Giving Back Your Time

Giving Back Your Time

Giving Back Your Time 1023 682 Donna Skeels Cygan

“If you want others to be happy, practice compassion. If you want to be happy, practice compassion.”

Dalai Lama

You can give back in different ways, including volunteering your time and talents or making charitable gifts of money. Both involve being compassionate toward others. Often, people derive a strong sense of purpose from their volunteer work or their charitable financial gifts.

“The charitable say in effect, ‘I seem to have more than I need, and you seem to have less than you need. I would like to share my excess with you.’ Fine, if my excess is tangible, money or goods, and fine if not, for I learned that to be charitable with gestures and words can bring enormous joy and repair injured feelings.”

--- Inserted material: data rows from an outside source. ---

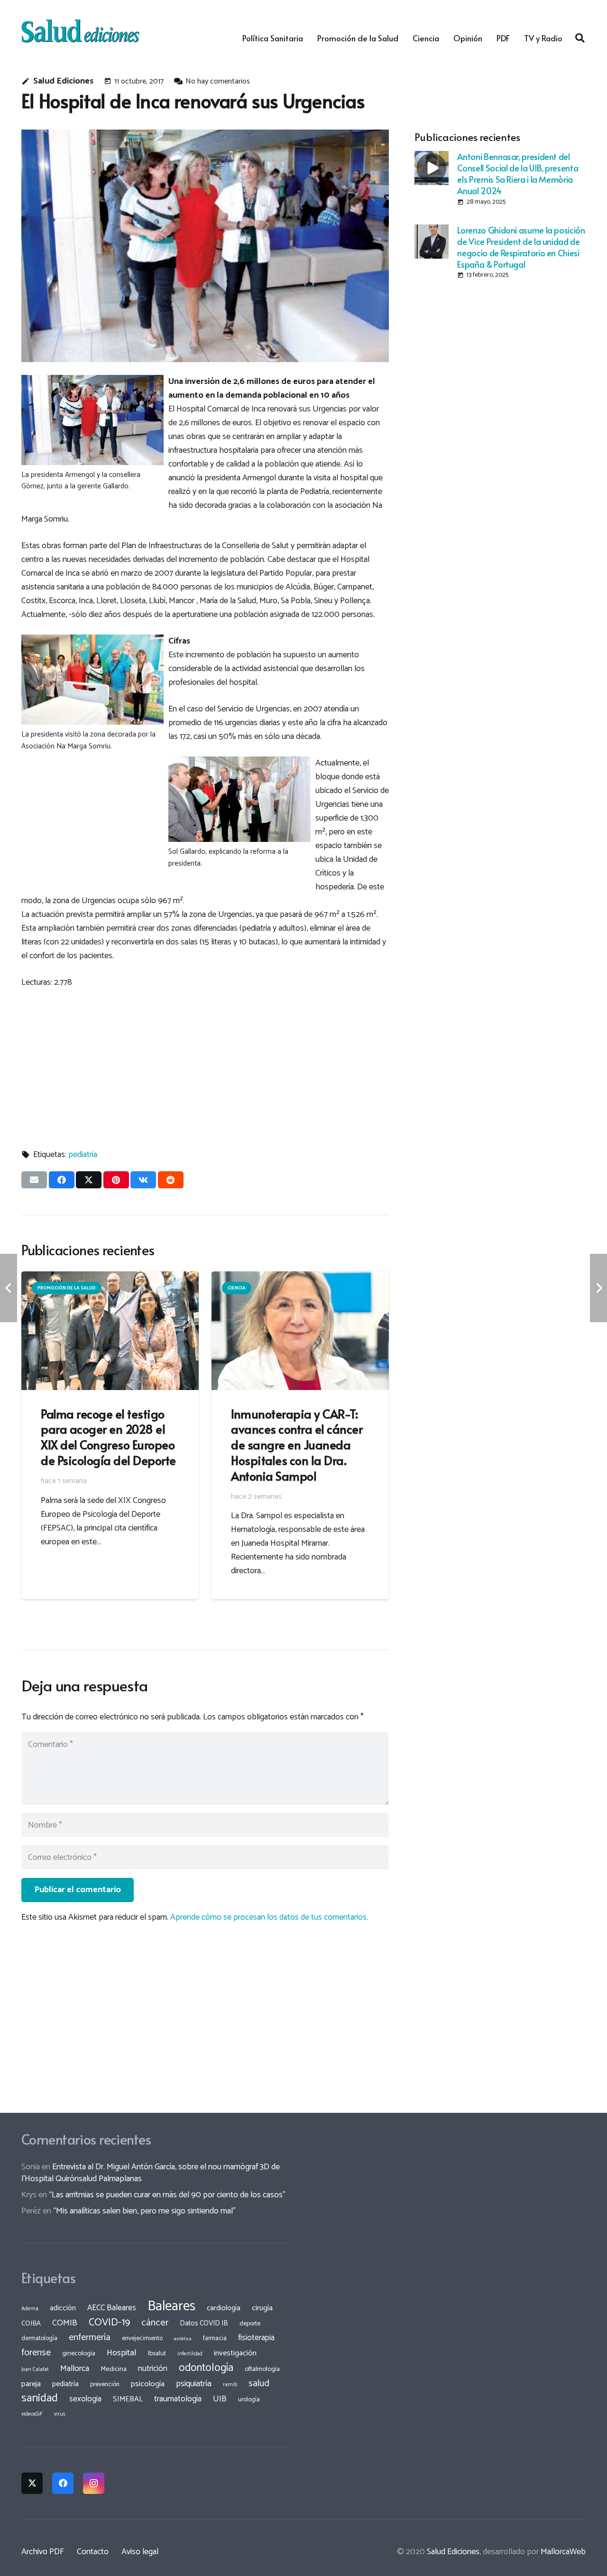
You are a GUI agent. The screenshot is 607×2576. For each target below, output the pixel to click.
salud (258, 2383)
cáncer (154, 2323)
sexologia (85, 2399)
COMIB (64, 2323)
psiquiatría (194, 2384)
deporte (249, 2323)
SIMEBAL (128, 2399)
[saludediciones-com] (80, 31)
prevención (105, 2384)
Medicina (114, 2369)
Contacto (93, 2552)
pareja (31, 2384)
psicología (148, 2384)
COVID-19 (109, 2322)
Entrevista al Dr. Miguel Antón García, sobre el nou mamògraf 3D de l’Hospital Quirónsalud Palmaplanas (150, 2173)
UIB (220, 2399)
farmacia (215, 2338)
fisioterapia (256, 2337)
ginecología (78, 2353)
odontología (206, 2368)
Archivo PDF (42, 2552)
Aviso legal (139, 2552)
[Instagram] (93, 2483)
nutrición (152, 2368)
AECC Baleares (111, 2308)
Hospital (122, 2353)
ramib (230, 2384)
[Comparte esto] (61, 1179)
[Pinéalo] (116, 1179)
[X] (32, 2483)
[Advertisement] (205, 1064)
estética (183, 2338)
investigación (235, 2353)
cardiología (223, 2308)
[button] (580, 38)
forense (36, 2353)
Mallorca (74, 2368)
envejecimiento (142, 2338)
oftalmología (262, 2369)
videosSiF (32, 2414)
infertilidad (189, 2354)
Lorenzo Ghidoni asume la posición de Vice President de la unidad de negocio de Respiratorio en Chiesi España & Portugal (521, 247)
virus (59, 2414)
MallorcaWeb (563, 2552)
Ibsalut (157, 2353)
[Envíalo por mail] (34, 1179)
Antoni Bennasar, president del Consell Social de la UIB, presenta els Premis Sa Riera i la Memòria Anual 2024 (517, 173)
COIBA (31, 2323)
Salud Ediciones (63, 81)
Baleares (171, 2306)
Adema (29, 2309)
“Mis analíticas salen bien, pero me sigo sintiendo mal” (144, 2211)
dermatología (39, 2338)
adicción (63, 2308)
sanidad (39, 2398)
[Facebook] (63, 2483)
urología (249, 2399)
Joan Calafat (35, 2369)
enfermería (89, 2337)
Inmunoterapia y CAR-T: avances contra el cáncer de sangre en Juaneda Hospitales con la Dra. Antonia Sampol (296, 1444)
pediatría (82, 1155)
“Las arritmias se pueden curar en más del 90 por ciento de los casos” (167, 2195)
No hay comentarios (217, 81)
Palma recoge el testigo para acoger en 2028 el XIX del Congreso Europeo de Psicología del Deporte (108, 1436)
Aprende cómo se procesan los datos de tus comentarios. (269, 1917)
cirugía (262, 2308)
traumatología (178, 2399)
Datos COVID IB (204, 2323)
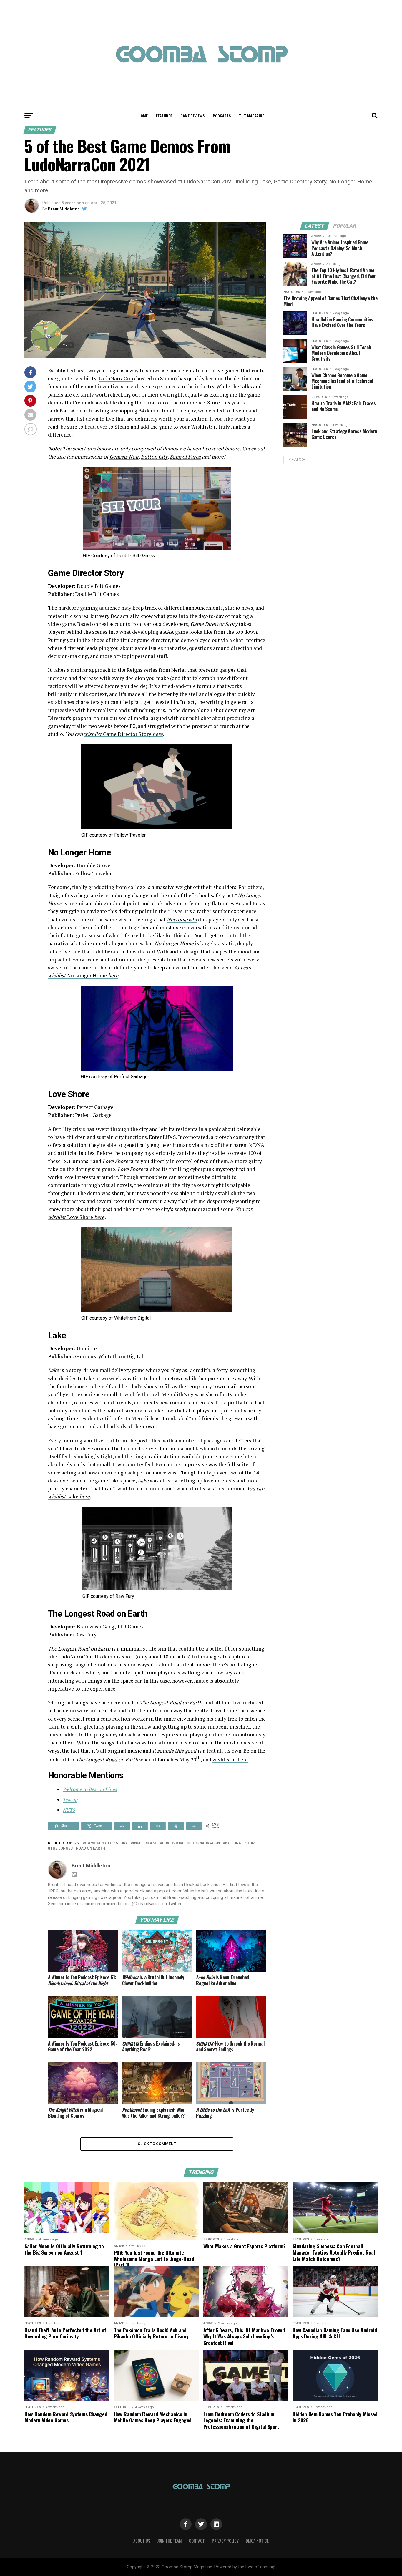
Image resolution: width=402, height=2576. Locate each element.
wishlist (93, 734)
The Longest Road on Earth (77, 1848)
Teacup (70, 1799)
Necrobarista (182, 919)
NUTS (69, 1810)
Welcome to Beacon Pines (90, 1789)
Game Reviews (192, 115)
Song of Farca (185, 456)
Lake (69, 1496)
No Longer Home (87, 975)
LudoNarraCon (116, 378)
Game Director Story (127, 734)
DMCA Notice (257, 2541)
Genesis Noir (124, 456)
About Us (141, 2541)
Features (164, 115)
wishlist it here (230, 1759)
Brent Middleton (64, 209)
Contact (197, 2541)
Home (143, 115)
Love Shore (76, 1217)
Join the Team (169, 2541)
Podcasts (222, 115)
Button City (154, 456)
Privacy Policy (225, 2541)
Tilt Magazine (251, 115)
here (157, 734)
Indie (137, 1843)
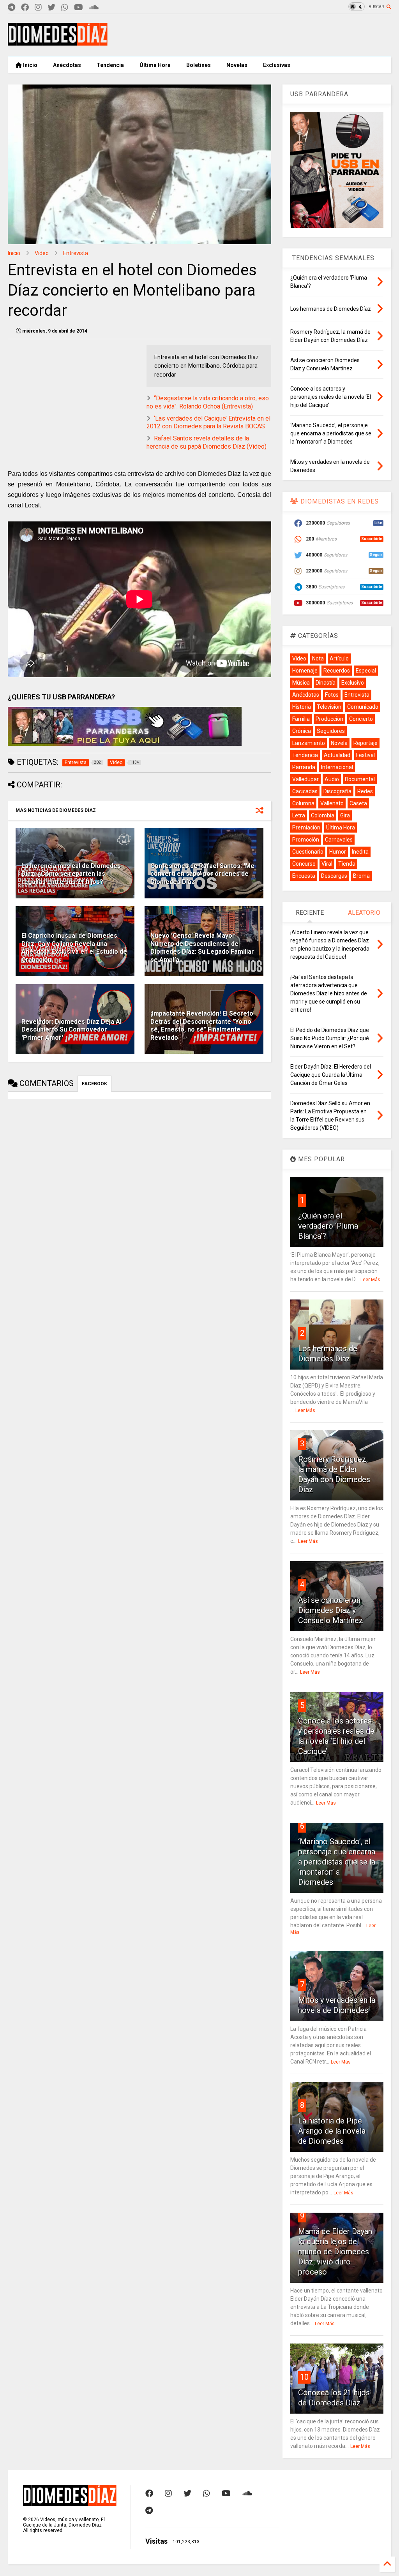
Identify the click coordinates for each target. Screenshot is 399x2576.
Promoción (305, 839)
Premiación (306, 827)
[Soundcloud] (94, 7)
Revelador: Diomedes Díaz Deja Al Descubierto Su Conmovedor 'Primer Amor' (71, 1030)
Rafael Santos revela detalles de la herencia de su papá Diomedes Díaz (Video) (207, 442)
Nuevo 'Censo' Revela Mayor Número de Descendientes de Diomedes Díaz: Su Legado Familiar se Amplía (202, 947)
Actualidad (337, 755)
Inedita (360, 852)
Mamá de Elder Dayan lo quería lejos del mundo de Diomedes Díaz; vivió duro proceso (335, 2252)
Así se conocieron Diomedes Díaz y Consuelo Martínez (330, 1610)
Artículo (339, 658)
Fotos (332, 695)
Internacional (337, 767)
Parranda (303, 767)
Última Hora (155, 65)
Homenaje (305, 670)
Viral (326, 864)
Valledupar (305, 779)
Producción (329, 719)
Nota (318, 658)
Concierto (361, 719)
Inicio (29, 65)
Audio (332, 779)
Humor (337, 852)
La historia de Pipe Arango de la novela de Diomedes (331, 2131)
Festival (365, 755)
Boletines (198, 65)
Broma (361, 876)
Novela (339, 743)
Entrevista (75, 253)
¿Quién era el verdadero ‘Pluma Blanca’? (328, 1226)
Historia (301, 707)
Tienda (346, 864)
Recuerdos (336, 670)
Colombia (322, 815)
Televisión (329, 707)
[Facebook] (25, 7)
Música (301, 683)
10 (304, 2377)
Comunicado (362, 707)
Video (42, 253)
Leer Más (370, 1279)
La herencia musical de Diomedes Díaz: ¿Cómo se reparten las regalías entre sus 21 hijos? (71, 874)
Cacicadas (305, 791)
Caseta (358, 803)
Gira (345, 815)
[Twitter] (51, 7)
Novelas (236, 65)
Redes (365, 791)
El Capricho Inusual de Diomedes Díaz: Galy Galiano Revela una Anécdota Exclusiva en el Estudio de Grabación (74, 947)
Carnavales (339, 839)
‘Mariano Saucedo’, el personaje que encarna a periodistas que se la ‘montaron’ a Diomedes (336, 1862)
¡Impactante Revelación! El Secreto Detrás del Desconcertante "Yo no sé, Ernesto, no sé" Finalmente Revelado (201, 1025)
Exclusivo (352, 683)
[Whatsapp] (64, 7)
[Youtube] (78, 7)
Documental (360, 779)
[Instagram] (38, 7)
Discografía (337, 791)
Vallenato (332, 803)
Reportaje (365, 743)
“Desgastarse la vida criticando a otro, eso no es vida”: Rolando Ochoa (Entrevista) (208, 402)
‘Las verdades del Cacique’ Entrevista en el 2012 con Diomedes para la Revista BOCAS (208, 422)
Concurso (304, 864)
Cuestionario (307, 852)
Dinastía (325, 683)
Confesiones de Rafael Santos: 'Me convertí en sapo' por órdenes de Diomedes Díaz (202, 874)
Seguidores (331, 731)
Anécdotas (67, 65)
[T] (11, 7)
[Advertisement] (249, 35)
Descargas (334, 876)
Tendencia (110, 65)
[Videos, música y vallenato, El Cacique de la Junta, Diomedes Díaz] (58, 42)
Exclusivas (276, 65)
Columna (303, 803)
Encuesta (303, 876)
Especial (366, 670)
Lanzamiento (308, 743)
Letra (298, 815)
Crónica (301, 731)
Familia (301, 719)
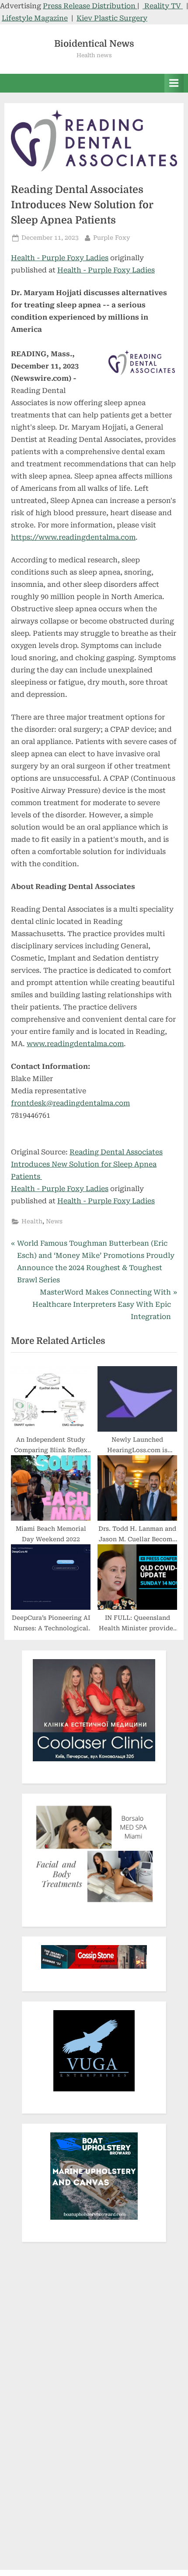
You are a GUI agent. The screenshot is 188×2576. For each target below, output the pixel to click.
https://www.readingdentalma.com (73, 537)
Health (31, 1221)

Maya Angelou, “Letter to My Daughter”

Giving Your Time
Volunteering your time to help others can enrich your life, and it is easy to match your interests to the volunteer work you choose. Many of my clients are retired, and they describe their volunteer work to me with enthusiasm. Some of the volunteer jobs include working as a docent at a local museum; working one day a week at a homeless shelter; helping a community after a natural disaster; participating in archaeological digs; teaching a gardening class; helping out at a local school, hospital, church or nursing home; helping mentor students in science; and helping elderly neighbors pay their bills.

A client I’ll call Jackie regularly volunteers as an assistant in a classroom at an elementary school near her home. When I talk with her, I am impressed with her enthusiasm and her commitment to helping the children. She laughs about how often kids she has worked with at the school run up to her when she is buying groceries or running errands.

Clearly, she is having a positive impact on many children’s lives, but she is also benefiting personally from giving back.

According to Robert Putnam, professor of public policy at Harvard University, communities with high rates of volunteer activity, club membership, church membership and social entertaining all had higher well being than communities that were low in these characteristics.

Try It

Think about where you may like to volunteer. Contact a charity, school, nursing home, church, synagogue or other facility. If you want to help neighbors, contact them.

Ask about how you can become involved. Talk honestly about how much time you have to give, and do not over commit. Start slowly. You will likely find that the volunteer work is very personally rewarding, and it will increase your happiness to be helping others.